• AIM OF THE TASK: The response must consist of each line in the listing that has the word "step" in it.

• EXTRACTED MATERIAL:
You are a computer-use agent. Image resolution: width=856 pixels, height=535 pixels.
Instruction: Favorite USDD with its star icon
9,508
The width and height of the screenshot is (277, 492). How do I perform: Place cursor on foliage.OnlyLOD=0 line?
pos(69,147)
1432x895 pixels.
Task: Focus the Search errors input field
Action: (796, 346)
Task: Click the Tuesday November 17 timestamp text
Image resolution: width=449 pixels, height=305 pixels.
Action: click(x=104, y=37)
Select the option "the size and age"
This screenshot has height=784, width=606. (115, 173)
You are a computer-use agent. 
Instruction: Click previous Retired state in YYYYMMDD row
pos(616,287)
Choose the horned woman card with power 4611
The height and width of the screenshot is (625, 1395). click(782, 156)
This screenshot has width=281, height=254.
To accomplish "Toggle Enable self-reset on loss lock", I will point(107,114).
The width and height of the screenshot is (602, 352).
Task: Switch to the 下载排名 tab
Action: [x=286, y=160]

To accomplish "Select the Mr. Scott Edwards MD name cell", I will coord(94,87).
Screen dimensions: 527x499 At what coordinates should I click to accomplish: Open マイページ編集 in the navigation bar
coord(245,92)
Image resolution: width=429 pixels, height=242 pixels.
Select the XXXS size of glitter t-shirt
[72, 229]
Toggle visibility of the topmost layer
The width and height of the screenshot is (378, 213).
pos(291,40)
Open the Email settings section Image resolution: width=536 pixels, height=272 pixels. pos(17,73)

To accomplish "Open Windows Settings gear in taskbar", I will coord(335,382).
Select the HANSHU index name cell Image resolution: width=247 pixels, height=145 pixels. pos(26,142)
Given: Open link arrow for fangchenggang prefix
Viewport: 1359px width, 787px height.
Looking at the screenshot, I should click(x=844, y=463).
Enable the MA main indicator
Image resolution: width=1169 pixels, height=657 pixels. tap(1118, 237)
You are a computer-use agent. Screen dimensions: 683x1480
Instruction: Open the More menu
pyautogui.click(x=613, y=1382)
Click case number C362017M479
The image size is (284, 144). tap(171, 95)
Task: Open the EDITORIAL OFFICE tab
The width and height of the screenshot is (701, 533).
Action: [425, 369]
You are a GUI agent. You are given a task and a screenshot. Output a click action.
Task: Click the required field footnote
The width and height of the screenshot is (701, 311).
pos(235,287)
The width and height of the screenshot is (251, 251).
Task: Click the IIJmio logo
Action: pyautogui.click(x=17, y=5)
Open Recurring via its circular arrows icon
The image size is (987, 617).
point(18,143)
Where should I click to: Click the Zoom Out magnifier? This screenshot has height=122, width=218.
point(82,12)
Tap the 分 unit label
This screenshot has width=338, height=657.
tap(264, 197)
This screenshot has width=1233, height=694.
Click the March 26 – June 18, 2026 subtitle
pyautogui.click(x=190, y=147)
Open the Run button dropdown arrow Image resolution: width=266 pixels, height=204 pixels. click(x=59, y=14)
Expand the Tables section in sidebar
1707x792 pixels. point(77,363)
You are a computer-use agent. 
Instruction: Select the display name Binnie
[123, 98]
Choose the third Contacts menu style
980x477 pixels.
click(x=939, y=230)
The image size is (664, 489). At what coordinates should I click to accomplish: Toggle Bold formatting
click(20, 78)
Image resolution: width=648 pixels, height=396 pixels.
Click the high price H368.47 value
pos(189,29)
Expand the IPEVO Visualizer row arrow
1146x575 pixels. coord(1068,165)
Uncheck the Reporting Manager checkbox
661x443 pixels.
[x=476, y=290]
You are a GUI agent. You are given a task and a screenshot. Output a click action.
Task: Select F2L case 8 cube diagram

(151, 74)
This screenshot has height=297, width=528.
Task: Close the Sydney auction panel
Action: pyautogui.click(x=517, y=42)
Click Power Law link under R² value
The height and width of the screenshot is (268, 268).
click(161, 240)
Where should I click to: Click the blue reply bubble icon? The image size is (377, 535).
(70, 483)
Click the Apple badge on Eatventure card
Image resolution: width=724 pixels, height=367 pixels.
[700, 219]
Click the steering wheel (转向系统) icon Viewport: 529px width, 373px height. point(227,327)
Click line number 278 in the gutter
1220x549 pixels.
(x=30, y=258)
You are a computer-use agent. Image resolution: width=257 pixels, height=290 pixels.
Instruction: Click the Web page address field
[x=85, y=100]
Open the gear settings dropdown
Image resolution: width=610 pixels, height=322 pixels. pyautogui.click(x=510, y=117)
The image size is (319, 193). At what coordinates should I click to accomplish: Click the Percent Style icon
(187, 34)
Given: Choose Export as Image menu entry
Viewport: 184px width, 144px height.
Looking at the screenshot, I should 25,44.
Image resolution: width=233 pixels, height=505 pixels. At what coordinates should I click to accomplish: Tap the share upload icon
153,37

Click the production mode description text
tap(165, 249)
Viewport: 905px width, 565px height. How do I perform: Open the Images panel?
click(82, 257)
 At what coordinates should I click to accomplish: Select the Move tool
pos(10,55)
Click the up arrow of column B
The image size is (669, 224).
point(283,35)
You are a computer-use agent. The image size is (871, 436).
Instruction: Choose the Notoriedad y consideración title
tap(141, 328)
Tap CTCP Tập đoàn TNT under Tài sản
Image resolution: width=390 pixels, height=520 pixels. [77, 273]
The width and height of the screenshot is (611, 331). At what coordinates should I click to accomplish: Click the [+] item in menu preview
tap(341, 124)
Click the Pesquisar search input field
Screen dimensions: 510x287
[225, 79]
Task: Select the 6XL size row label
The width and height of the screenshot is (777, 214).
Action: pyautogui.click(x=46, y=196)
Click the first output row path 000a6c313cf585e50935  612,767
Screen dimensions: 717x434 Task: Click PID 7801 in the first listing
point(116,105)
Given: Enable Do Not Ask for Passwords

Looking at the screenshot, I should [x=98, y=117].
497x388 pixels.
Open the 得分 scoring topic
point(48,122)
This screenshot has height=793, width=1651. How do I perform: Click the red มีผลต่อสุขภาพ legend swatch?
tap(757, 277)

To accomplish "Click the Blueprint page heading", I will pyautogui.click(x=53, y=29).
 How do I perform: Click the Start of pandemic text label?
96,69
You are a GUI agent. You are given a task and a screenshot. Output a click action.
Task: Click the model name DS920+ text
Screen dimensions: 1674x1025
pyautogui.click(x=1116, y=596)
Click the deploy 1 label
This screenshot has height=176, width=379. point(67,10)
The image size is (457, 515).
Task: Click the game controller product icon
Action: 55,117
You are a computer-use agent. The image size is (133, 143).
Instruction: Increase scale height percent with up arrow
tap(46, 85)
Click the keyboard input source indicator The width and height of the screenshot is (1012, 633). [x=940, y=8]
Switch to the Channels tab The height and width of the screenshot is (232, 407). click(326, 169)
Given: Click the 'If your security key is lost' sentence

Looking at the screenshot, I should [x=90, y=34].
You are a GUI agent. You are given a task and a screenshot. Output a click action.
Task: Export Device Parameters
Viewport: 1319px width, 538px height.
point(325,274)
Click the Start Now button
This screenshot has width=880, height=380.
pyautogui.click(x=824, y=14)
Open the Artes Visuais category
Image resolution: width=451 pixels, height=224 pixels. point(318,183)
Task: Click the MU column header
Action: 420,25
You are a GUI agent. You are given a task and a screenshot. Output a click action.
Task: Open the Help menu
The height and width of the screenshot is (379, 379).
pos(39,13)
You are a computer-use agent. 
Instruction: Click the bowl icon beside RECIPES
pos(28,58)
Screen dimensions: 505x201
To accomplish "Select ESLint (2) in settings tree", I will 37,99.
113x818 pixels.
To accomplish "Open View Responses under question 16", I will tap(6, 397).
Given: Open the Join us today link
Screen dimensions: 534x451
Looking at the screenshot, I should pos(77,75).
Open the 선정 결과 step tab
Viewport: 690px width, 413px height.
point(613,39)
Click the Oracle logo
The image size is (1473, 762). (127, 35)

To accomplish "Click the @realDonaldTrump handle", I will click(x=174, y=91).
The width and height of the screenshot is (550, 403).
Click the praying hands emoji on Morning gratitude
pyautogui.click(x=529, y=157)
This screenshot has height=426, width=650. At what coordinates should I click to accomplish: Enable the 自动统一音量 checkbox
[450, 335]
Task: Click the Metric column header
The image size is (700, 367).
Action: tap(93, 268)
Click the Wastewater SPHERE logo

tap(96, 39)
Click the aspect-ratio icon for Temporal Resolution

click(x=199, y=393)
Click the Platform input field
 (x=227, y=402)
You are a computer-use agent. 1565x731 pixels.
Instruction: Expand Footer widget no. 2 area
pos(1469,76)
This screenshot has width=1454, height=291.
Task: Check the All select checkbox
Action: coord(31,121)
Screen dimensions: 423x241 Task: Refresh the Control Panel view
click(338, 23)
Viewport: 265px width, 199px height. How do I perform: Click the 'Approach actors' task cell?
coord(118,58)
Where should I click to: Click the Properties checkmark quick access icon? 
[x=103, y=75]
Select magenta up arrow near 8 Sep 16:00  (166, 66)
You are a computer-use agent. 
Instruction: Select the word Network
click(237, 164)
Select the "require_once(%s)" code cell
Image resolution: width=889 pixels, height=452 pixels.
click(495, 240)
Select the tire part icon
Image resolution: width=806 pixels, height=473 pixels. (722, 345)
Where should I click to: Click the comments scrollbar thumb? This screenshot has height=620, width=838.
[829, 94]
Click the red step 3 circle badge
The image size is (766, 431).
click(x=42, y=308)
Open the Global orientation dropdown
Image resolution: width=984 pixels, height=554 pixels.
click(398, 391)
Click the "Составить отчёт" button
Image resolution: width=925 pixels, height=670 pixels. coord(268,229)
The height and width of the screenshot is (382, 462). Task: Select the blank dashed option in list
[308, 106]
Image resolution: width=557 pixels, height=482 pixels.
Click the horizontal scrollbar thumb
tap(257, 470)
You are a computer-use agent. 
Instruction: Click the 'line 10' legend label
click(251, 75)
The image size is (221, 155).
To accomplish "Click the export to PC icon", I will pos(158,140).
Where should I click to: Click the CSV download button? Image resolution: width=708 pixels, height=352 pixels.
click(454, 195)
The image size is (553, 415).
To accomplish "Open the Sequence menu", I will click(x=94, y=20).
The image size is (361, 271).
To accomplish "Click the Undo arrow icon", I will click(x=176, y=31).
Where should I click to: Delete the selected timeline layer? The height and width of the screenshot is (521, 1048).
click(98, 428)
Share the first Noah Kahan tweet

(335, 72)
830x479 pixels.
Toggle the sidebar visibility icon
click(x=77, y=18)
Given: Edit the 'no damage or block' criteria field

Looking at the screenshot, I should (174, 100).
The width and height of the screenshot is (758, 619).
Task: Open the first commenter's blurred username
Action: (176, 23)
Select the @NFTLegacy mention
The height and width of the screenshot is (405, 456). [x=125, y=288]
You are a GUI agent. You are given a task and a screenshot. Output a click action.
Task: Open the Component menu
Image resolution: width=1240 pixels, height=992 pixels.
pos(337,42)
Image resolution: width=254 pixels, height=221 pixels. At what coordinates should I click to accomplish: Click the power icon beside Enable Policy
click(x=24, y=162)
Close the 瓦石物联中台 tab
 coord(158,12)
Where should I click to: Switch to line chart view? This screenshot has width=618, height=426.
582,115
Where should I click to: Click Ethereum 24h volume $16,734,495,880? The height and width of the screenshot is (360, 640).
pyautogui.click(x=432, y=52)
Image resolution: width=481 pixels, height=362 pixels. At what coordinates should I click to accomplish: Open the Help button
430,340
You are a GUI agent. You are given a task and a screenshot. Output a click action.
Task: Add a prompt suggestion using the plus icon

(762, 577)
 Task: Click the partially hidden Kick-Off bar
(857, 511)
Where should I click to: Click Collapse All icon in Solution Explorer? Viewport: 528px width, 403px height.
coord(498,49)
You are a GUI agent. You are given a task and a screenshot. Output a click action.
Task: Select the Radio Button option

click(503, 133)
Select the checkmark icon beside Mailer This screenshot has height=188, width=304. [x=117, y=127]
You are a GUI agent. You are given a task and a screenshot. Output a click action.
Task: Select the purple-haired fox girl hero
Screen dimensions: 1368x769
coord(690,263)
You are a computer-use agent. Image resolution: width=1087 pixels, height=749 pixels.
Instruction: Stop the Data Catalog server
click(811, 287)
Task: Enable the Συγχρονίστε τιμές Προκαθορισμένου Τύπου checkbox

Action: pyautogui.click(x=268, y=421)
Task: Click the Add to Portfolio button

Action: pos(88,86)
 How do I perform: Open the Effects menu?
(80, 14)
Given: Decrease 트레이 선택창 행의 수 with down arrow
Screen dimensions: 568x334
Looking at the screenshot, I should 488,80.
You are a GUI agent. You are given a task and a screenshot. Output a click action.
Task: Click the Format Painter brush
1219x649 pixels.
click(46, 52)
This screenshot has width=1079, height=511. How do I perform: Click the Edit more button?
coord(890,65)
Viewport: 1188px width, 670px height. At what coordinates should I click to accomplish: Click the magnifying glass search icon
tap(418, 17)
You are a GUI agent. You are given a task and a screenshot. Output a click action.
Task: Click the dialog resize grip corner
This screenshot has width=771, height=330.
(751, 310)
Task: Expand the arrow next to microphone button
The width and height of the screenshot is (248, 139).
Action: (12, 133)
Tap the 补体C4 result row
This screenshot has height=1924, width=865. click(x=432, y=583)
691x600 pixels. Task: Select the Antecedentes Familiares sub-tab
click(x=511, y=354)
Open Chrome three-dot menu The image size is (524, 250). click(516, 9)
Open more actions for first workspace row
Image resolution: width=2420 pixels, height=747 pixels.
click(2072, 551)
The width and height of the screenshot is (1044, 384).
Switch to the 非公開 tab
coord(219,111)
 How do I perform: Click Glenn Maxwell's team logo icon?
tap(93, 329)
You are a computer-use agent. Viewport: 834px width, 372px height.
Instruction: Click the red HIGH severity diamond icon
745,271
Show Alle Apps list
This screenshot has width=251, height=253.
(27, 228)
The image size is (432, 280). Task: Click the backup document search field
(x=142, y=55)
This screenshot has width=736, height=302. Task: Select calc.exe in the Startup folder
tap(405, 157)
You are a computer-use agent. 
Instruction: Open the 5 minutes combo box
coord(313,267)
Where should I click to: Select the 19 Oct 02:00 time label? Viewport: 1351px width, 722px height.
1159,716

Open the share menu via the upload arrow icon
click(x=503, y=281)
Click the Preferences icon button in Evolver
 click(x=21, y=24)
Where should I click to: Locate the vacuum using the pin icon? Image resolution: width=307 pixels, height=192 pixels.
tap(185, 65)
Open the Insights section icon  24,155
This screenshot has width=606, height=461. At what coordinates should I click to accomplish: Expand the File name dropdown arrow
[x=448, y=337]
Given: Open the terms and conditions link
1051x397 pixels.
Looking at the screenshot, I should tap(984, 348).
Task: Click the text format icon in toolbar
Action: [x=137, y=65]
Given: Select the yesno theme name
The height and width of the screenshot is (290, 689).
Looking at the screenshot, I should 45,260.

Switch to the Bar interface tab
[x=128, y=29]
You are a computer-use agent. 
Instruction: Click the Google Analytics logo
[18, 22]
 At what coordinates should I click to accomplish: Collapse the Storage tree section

• YOUR SOLUTION:
Open the 선정 결과 step tab
Click the red step 3 circle badge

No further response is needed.